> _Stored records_
/---
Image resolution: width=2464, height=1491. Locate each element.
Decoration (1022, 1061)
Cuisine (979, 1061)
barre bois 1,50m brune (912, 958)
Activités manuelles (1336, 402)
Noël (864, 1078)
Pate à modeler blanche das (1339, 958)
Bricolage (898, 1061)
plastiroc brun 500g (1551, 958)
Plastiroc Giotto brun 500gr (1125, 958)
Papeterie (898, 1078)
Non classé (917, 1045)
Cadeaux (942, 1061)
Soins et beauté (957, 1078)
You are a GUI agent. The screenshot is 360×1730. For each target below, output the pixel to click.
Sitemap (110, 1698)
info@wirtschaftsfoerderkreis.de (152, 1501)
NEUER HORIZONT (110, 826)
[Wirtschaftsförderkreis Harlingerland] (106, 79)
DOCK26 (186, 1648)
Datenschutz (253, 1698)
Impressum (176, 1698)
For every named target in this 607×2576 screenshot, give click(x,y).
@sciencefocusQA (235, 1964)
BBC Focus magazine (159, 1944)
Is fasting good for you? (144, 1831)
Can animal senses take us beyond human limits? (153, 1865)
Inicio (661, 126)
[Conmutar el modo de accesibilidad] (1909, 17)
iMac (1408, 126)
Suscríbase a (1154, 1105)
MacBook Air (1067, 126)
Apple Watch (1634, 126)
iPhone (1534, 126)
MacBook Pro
\---
> _Exercise objective_
Sift through the entries and copy every line with "click".

> _Expected output_
You are a GUI agent. The screenshot is 360×1730. For each target below, output the pixel to click.
For every named target in this 607×2576 screenshot, give click(x,y).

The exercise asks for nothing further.